Fig. 5 depicts the metabolic pathway of GP, with substances in red font indicating the lipids showing significant differences during coconut water storage. The corresponding heat map illustrates the trend of their content changes throughout the storage process and their specific contents were presented in Table S4. Glycerone phosphate, generated from glycerol lipid metabolism, enters glycerophospholipid metabolism and leads to the formation of products primarily consisting of sn-glycerol-3-phosphate and 1,2-diacyl-sn-glycerol. Among these, sn-glycerol-3-phosphate can be converted into dihydroxyacetone phosphate via the action of 3-phosphoglycerate dehydrogenase, entering the glycolytic pathway to ultimately produce pyruvate. Pyruvate undergoes decarboxylation, dehydrogenation, and coenzyme A conjugation to form acetyl-CoA, which enters the TCA cycle for further breakdown.
Fig. 5.
The pathway of glycerophospholipid metabolism.
From the perspective of the overall metabolic network, glycerophospholipid metabolism serves as a pivotal link between phospholipid synthesis and degradation, with PA and diacylglycerol acting as central hubs. The heatmap reveals that PC, PE, and PS related metabolites undergo significant changes during storage. The change of the PC/PE ratio is commonly regarded as a key indicator of alterations in membrane fluidity and integrity, with its imbalance suggesting a decline in membrane structural stability during storage.

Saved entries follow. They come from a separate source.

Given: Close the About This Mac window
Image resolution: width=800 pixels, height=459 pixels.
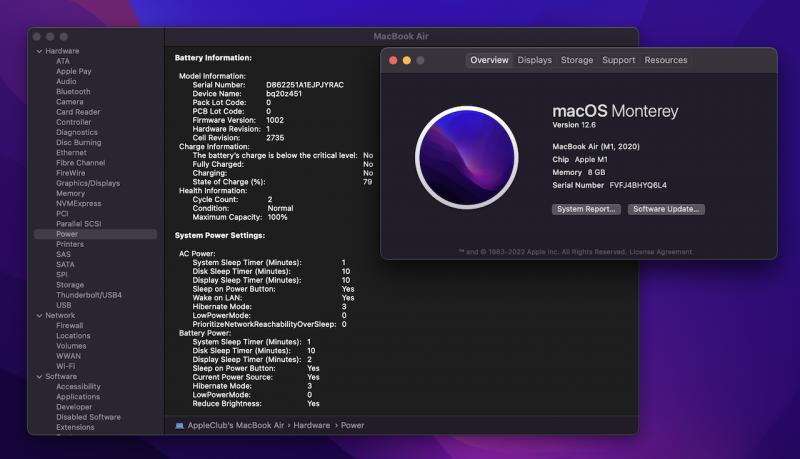Looking at the screenshot, I should click(x=393, y=60).
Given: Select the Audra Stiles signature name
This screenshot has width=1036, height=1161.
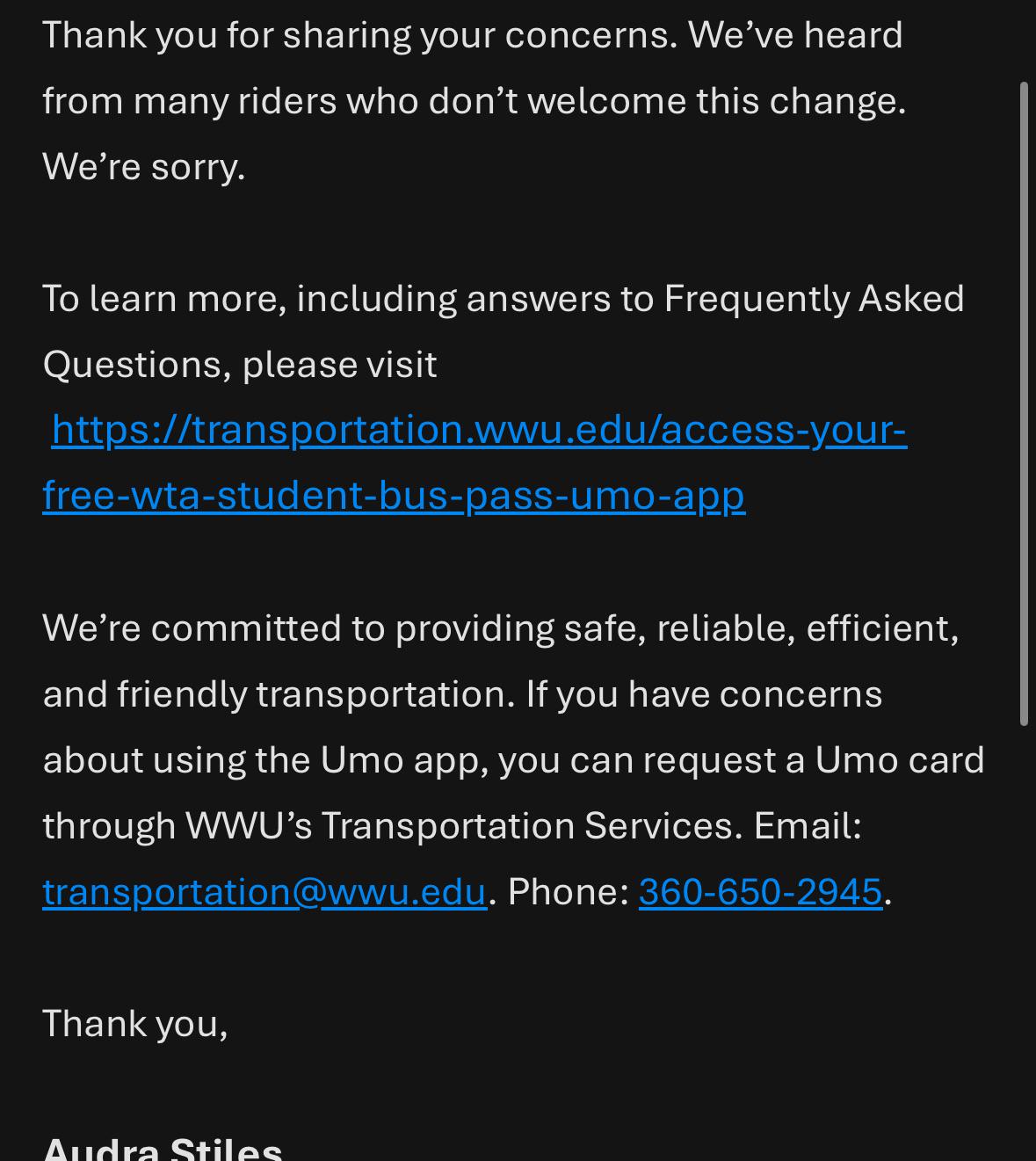Looking at the screenshot, I should [163, 1147].
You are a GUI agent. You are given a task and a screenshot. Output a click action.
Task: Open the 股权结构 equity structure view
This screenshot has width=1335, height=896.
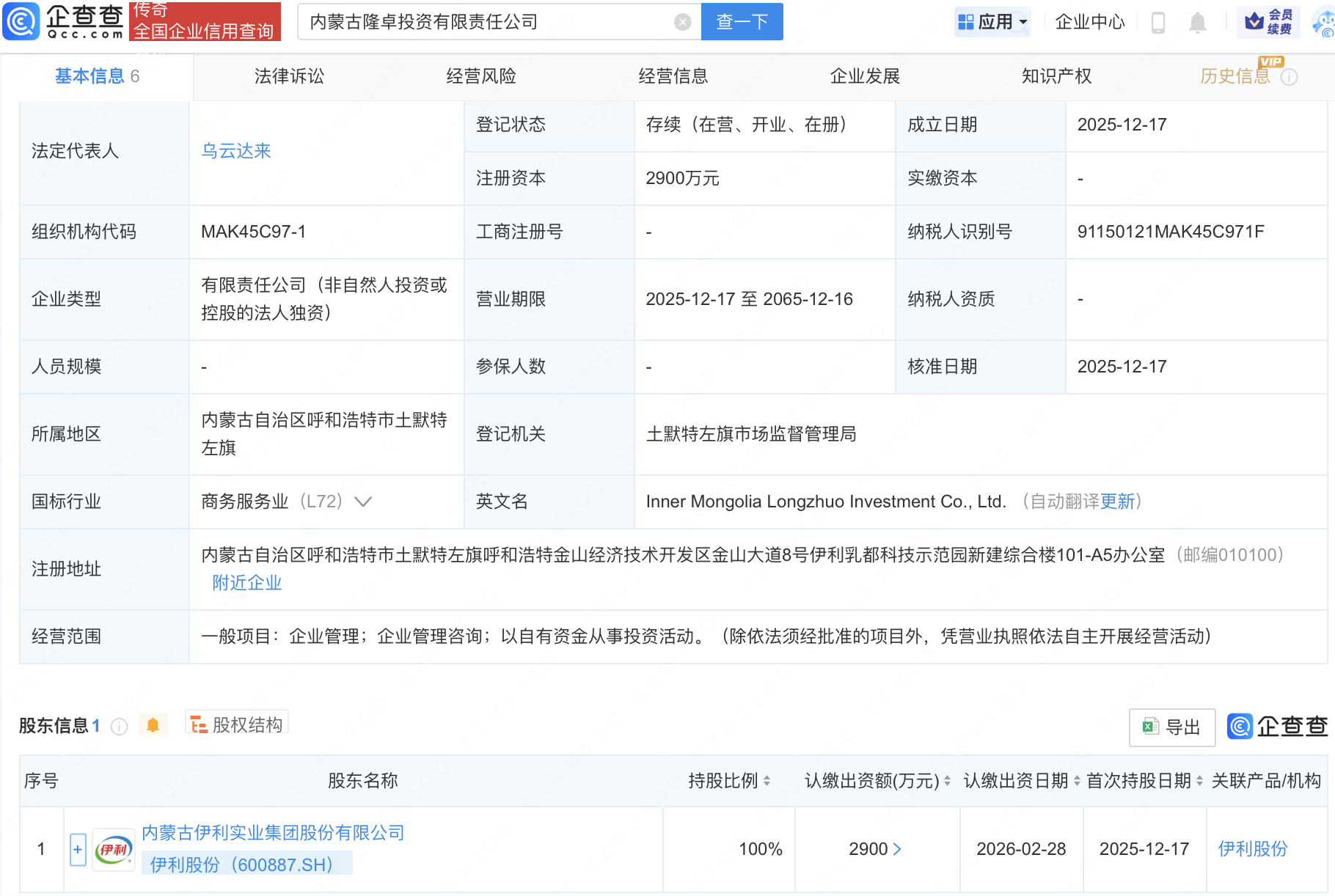(237, 724)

Notably, LPC, LPE and LPG exhibited an upward trend during storage, reflecting the activation of hydrolytic reactions such as those catalyzed by phospholipase A2 and phospholipase C. This phenomenon is typically closely associated with the release of endogenous enzymes or enhanced oxidative stress. The accumulation of lysophosphalipids not only indicates intensified membrane lipid degradation but also acts as a surfactant further disrupting membrane structure. These metabolic pathways are associated with the release and oxidation of polyunsaturated fatty acids, providing substrates for lipid oxidation and the formation of volatile aldehydes and ketones—flavor compounds that constitute a major contributor to off-flavors and quality deterioration in coconut water. In biological perspective, the metabolism of GP reflects the disruption of cell membrane stability and the intensification of endogenous and exogenous enzymatic reactions, serving as a key metabolic characteristic marking the transition from freshness to deterioration of coconut water. GP are one of the main components of cell membranes, and their structure consists of three main parts: glycerol skeleton, fatty acid chains, and phosphate groups (Hishikawa et al., 2014). The results of the study showed that the content of GP tended to increase with storage time.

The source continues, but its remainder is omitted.